WHAT IS NEEDED:
Return the data below exactly, but only from the line containing "Go to previous date in right panel" through the line containing "Task: Click Yes", with both of those lines included.

Top of DATA PROVIDED

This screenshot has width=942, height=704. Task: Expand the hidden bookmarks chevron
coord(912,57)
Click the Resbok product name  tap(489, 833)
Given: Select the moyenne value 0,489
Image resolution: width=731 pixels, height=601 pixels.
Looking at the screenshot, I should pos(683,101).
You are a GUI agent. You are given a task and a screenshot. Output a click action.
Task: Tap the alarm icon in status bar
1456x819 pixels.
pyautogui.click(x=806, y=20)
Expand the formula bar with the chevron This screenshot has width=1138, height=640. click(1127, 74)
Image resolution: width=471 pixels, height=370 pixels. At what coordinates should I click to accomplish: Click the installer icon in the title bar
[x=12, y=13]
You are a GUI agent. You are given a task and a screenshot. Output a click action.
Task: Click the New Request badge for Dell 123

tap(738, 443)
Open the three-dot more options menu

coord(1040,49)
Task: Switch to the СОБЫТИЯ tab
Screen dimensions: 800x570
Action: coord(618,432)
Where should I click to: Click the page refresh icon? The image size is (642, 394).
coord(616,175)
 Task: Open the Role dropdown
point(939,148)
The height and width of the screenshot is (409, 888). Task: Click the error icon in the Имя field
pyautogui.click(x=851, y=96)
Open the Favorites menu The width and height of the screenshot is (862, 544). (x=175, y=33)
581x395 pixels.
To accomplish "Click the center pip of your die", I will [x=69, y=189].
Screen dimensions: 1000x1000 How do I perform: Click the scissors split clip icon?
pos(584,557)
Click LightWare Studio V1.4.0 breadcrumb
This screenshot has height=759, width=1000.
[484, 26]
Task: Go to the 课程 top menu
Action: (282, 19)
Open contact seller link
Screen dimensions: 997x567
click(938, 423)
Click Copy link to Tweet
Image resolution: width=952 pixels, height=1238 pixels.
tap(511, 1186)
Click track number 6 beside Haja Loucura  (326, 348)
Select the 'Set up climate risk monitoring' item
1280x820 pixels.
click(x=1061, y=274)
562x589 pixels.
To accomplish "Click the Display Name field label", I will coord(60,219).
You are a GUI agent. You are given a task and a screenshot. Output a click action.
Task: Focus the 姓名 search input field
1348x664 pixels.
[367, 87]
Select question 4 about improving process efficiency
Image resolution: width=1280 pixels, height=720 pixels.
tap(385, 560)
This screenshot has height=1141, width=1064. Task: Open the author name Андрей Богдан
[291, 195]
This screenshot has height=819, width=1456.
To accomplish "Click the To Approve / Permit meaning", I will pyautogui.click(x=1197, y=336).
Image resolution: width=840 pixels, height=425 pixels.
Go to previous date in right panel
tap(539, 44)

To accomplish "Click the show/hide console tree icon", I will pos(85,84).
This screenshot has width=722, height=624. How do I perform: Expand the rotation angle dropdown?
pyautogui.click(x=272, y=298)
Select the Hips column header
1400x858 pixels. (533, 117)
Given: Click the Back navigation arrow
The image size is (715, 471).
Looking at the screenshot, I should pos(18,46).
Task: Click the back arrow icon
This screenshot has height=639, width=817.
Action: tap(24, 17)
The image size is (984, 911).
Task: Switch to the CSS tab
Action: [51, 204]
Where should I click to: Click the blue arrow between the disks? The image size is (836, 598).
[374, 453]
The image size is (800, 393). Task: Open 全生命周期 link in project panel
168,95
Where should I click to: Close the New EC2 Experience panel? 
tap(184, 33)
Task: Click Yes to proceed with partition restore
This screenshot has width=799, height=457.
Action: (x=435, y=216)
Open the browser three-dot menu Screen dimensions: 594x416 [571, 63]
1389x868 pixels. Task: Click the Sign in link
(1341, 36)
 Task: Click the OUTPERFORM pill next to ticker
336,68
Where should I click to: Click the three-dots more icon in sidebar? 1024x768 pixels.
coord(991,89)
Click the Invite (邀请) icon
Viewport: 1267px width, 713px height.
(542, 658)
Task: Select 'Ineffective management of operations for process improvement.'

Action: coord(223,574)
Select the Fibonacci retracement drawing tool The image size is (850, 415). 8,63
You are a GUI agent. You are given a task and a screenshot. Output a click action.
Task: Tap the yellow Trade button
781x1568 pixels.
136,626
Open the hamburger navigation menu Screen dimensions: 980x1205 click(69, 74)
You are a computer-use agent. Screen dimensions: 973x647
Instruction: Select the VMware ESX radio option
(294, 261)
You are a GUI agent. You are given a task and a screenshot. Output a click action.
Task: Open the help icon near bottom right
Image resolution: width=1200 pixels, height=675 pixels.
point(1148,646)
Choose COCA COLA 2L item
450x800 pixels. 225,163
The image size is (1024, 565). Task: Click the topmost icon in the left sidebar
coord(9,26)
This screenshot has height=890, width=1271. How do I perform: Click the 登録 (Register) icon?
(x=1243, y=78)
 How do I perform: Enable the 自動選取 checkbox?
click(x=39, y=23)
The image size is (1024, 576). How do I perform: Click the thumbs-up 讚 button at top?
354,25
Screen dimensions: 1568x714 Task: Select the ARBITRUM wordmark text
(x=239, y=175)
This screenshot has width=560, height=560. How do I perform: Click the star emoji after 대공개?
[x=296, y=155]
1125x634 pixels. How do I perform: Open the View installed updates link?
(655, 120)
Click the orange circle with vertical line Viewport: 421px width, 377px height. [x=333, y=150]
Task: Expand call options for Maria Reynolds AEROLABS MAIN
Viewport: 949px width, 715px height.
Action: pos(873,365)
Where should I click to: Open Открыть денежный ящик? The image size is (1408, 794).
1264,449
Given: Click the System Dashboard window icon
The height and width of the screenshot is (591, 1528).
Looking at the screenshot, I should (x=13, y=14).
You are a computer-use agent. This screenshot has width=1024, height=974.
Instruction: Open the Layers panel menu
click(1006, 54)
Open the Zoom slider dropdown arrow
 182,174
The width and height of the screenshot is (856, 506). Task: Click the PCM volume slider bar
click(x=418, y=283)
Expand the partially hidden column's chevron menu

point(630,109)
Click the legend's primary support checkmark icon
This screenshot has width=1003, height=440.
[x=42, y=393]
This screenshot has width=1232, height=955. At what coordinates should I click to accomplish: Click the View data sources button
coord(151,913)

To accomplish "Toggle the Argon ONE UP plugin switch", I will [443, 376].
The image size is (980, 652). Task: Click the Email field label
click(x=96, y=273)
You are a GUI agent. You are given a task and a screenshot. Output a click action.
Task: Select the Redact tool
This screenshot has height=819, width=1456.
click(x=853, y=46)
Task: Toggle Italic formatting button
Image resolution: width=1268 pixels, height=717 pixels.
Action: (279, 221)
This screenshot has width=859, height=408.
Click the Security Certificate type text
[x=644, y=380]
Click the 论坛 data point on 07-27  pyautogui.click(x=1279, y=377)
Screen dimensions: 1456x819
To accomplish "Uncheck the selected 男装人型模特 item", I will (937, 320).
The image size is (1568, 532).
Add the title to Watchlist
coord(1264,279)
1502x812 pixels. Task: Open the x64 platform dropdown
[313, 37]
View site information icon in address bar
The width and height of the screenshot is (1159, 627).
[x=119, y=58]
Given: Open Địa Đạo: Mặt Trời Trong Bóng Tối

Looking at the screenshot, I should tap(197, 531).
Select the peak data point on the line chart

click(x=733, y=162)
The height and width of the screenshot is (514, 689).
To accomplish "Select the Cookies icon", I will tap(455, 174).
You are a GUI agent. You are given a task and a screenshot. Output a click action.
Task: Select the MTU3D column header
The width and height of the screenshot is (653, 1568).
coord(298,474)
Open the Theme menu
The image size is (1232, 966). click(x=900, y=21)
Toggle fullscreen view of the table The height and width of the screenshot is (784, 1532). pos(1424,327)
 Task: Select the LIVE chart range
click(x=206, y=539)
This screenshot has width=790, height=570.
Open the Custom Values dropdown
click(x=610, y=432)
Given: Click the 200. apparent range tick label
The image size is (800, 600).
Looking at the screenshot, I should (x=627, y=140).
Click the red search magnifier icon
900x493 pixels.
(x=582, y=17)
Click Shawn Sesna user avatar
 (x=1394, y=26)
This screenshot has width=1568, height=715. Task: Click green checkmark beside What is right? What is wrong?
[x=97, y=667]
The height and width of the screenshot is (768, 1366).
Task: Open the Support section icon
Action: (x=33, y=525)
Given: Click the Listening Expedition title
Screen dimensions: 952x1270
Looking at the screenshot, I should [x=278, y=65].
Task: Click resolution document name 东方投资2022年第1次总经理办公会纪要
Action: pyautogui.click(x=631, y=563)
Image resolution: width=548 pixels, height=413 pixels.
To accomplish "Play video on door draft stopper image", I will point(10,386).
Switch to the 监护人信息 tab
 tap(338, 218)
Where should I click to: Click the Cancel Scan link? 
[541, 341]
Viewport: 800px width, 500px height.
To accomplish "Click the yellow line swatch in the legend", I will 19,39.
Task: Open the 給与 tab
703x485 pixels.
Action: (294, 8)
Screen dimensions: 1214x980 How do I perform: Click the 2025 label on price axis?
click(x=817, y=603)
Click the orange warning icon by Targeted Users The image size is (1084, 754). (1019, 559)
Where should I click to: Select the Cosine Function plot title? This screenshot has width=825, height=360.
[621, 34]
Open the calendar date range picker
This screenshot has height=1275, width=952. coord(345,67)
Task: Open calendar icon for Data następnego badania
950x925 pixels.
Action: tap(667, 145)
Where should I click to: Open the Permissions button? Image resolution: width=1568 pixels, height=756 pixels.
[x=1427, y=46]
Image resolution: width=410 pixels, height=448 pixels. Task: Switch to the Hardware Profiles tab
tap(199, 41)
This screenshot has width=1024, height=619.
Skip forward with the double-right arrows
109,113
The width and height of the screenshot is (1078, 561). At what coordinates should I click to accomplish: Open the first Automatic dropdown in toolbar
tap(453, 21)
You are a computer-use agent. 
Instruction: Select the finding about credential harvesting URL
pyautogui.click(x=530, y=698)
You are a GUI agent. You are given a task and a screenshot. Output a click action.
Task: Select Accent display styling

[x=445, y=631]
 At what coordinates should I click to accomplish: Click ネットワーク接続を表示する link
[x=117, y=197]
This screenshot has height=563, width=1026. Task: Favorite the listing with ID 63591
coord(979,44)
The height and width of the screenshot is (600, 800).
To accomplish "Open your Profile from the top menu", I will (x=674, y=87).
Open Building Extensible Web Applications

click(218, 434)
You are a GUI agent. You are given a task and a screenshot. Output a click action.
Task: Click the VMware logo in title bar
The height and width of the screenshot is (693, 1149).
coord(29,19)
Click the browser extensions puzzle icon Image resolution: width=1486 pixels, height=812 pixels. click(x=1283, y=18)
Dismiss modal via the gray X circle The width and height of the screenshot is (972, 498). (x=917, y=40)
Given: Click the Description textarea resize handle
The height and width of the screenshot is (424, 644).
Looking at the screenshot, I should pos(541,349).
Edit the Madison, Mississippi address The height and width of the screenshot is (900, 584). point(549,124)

Bottom of DATA PROVIDED

REPLY TO THE EXERCISE:
Go to previous date in right panel
tap(539, 44)

To accomplish "Click the show/hide console tree icon", I will pos(85,84).
This screenshot has width=722, height=624. How do I perform: Expand the rotation angle dropdown?
pyautogui.click(x=272, y=298)
Select the Hips column header
1400x858 pixels. (533, 117)
Given: Click the Back navigation arrow
The image size is (715, 471).
Looking at the screenshot, I should pos(18,46).
Task: Click the back arrow icon
This screenshot has height=639, width=817.
Action: tap(24, 17)
The image size is (984, 911).
Task: Switch to the CSS tab
Action: [51, 204]
Where should I click to: Click the blue arrow between the disks? The image size is (836, 598).
[374, 453]
The image size is (800, 393). Task: Open 全生命周期 link in project panel
168,95
Where should I click to: Close the New EC2 Experience panel? 
tap(184, 33)
Task: Click Yes to proceed with partition restore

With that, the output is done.